Collaboration among various industry participants is progressing, with global distribution channels, reservation system software vendors, hotels, meeting planners and corporate end users all working to bring on line booking of small meetings to fruition. Group booking services, like Worktopia, Groople, Group Travel Planet are working to bring group meeting booking capability on line, while the Global Distribution Systems (GDS’s) are working to add on line group/meeting booking capability to their corporate travel planning tools and on line travel agencies. At the same time, meeting brokers and travel management companies are adding this capability to better serve their client’s small meeting needs. Data switching companies, that provide onward distribution of rate and availability information for thousands of hotels, are also working to create solutions and standards for passing these booking requests and confirmations. Although industry-wide technology standards are not yet firmly in place, the Open Travel Alliance (OTA), which develops open specifications to support electronic exchange, is now working to set standards that will speed adoption and create opportunity for accelerated migration toward on line booking of small meetings.

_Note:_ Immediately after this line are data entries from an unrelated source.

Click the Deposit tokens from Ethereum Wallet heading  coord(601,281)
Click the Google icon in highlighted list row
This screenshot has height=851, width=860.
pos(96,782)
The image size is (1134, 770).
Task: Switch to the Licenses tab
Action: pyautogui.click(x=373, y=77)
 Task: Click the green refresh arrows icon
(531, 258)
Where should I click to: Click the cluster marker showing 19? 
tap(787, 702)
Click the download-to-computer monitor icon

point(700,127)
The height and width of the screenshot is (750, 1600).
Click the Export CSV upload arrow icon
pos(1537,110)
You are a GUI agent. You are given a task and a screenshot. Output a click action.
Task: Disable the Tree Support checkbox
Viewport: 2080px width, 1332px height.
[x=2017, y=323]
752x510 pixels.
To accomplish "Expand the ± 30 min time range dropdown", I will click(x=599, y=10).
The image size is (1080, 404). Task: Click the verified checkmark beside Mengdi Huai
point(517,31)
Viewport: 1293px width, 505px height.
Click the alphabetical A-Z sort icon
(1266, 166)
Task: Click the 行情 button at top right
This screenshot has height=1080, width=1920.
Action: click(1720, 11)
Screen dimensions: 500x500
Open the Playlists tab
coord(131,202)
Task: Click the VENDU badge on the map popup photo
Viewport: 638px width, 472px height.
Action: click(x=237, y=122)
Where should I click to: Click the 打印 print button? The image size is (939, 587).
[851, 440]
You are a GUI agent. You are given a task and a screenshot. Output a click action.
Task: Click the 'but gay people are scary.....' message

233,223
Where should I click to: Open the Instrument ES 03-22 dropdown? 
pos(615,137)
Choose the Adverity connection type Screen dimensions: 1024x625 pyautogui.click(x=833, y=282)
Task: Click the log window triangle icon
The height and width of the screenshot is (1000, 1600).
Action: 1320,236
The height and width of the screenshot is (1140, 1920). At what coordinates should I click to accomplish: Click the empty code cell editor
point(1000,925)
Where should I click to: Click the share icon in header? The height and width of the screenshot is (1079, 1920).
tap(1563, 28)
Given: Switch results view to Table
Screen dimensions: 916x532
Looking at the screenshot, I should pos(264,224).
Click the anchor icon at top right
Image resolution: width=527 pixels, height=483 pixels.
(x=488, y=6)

With over $175 billion in US meetings business and 2/3 of all meetings being for under 50 participants, the economic and technological forces have converged to move small meeting bookings on line. Whether a hotel is a small independent property at a resort, a city center conference hotel, or a limited service hotel in small market, on line booking of small meetings will mean a more efficient sales process, better customer service and better competitive positioning to those who are first to embrace on line meeting booking and say goodbye to the RFP for small meetings.